VCS Heartbeat over Fibre Optic Cables
Hello,
I have a 2 node Veritas Cluster running on Solaris 10 that has been having problems with split-brain that results in corruption of my Oracle databases. The heartbeat connections are configured through switches and I want to change that to be direct connect between the two cluster members. I realize that ideally, I would have the network interfaces on each node (2 per node, different NICs, different busses) to use ethernet cross-over cables as the best practice. Unfortunately, I do not have those ports available unless I procure another 2 or 4 port NIC and do some network reconfiguration.
I do however have two independent Fiber interfaces available on both cluster members and I am wondering if I can use fiber optic cables for the heartbeat network? And if I can, what should the llttab.conf file look like?
I'm pretty new to this stuff and by no means a SME on Veritas Clustering. So anything folks can offer up to assist here would really be appreciated.
Thanks - Tom E.
Tom,
There are a number of fail-safes are preventative tools embedded with Storage Foundation HA/VCS to mitigate split brain. My first suggestion would be to avoid using cross-over cables as it precludes you from growing the cluster beyond 2 nodes. The network medium (Fiber LC vs, Copper RJ45) used is irrelevant as long as it supports Ethernet. Although I must say I've have never configured an LC Fiber crossover connection before. That being said, I am more curious as to why you are experiencing split brain as often as it sounds.

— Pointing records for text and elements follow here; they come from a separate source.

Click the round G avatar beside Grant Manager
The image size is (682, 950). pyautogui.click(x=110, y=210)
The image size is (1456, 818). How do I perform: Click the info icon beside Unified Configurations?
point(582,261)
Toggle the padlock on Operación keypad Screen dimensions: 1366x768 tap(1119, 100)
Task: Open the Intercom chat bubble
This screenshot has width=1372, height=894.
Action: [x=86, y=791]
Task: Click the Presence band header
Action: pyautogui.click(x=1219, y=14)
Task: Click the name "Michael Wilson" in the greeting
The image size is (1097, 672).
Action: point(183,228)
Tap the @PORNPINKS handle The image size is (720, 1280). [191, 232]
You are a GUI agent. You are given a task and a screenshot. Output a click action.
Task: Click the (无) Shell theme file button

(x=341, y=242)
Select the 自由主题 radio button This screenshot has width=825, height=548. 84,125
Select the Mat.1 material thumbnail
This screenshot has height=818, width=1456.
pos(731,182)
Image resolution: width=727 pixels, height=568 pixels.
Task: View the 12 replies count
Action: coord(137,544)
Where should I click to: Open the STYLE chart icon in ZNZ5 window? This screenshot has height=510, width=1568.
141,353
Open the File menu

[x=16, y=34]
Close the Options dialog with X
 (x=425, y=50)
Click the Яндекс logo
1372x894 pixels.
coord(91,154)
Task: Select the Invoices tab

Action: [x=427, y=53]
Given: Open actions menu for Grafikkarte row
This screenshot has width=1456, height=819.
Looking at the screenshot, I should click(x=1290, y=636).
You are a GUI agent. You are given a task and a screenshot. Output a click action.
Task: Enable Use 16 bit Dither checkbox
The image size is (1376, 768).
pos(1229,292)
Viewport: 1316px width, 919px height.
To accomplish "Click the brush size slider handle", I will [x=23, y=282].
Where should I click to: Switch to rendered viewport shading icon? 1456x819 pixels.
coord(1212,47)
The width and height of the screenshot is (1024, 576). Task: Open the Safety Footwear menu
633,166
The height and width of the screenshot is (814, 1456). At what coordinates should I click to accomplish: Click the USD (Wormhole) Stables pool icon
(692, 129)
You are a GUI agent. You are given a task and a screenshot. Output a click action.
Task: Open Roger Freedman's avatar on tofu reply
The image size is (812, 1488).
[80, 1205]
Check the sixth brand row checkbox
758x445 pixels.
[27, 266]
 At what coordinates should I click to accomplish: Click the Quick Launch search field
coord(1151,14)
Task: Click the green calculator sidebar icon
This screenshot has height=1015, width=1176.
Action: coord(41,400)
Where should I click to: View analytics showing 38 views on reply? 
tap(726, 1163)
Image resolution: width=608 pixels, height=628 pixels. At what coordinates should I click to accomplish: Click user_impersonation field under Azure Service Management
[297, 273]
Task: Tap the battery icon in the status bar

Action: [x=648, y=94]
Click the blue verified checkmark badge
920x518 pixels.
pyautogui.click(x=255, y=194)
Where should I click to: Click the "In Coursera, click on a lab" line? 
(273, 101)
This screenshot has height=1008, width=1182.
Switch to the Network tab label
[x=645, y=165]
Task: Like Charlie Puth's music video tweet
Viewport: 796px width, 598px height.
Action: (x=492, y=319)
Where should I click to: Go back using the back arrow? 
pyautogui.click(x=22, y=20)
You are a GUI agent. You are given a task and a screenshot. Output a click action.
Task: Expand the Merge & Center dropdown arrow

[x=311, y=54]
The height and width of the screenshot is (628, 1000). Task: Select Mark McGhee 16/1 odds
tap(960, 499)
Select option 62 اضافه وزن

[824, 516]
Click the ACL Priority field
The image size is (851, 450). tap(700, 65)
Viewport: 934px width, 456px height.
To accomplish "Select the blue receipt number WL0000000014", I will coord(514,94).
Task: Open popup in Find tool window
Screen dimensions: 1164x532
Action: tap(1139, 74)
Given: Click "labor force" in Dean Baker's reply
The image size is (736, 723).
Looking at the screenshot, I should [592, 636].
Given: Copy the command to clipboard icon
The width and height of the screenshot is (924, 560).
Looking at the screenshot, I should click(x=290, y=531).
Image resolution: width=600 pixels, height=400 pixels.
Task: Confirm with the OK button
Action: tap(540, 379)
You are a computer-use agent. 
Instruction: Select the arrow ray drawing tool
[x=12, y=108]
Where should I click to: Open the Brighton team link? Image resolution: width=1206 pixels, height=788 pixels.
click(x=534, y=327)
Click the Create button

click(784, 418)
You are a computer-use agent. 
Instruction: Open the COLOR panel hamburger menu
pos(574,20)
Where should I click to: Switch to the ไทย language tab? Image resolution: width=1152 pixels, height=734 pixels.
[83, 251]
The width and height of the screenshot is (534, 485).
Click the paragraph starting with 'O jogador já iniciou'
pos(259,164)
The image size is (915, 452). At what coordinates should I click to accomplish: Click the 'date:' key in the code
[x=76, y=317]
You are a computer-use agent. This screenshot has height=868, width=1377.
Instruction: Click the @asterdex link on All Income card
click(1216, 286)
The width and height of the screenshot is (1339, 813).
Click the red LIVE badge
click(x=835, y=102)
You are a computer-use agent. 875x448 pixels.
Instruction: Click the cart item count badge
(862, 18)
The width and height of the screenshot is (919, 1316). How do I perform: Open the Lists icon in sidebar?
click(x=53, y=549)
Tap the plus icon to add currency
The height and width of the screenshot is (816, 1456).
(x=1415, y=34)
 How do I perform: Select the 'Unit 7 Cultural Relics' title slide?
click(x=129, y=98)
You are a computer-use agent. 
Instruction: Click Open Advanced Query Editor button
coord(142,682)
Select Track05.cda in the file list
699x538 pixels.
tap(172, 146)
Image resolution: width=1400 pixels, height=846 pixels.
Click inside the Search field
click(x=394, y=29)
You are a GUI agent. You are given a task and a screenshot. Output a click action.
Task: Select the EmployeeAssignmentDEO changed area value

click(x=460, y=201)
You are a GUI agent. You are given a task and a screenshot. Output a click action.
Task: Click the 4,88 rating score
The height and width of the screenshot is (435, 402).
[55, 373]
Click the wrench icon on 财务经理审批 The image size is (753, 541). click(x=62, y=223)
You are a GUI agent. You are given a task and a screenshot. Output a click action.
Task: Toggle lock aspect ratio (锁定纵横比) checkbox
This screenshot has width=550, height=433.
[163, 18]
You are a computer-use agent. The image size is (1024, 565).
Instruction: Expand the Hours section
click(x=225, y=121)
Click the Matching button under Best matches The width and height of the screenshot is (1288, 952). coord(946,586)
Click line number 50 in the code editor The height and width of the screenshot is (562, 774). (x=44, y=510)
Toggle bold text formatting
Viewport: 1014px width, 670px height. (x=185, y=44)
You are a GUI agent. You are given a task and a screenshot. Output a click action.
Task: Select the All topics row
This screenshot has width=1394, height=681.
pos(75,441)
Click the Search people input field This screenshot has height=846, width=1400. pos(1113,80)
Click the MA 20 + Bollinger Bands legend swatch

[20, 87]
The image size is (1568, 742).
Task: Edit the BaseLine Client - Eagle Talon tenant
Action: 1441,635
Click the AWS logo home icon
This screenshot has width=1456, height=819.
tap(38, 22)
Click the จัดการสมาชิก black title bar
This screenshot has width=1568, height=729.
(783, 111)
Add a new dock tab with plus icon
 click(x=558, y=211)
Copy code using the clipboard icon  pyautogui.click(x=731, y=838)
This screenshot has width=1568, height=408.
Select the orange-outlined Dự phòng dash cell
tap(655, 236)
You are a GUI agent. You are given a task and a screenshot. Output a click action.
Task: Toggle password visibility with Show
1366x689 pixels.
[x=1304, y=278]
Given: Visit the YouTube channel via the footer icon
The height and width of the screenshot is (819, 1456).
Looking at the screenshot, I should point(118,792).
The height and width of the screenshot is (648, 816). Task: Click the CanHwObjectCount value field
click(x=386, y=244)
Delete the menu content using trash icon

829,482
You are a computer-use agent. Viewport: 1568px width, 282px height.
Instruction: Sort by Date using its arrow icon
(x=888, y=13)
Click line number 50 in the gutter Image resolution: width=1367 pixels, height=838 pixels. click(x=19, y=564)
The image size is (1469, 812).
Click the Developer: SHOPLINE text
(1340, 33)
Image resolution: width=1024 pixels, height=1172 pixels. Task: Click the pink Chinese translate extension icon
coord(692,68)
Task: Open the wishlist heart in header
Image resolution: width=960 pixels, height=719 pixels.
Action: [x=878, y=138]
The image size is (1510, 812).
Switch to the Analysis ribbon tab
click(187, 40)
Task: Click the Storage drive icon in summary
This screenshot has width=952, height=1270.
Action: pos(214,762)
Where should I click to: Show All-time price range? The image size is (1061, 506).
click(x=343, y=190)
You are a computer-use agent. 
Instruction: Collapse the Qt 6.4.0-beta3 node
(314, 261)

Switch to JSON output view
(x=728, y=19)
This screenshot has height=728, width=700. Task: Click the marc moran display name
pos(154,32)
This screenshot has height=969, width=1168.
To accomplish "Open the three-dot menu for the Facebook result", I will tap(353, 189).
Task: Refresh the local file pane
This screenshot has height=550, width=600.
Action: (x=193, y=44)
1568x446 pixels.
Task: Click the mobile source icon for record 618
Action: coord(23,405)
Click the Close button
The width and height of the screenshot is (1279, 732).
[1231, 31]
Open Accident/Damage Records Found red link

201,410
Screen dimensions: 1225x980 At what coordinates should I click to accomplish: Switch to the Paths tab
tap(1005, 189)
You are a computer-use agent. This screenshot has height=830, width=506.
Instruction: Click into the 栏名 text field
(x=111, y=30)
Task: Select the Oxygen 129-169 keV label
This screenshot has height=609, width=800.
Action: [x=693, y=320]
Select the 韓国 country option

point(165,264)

When you configured your "High Priority" LLT links, you should be able to sustain the loss of a single connection without creating a split brain scenario. Is it possible that you have a single point of failure somewhere along the heartbeat network path?
You will probably want to add what is called a "Low Priority" LLT link as well. This is done so over the production interface and sends LLT packets and at a much lower interval so as to not interfere with data throughput.
You're best option however is to configure I/O fencing as a means to prevent data corruption all together. I/O fencing uses disk based arbitration in the event of a split brain to ensure that only one node has access to the data volumes. You will want to consult the admin guides for SFHA to better acquaint yourself with I/O Fencing.
Starting on page 303.
Hope this helps,
Joe D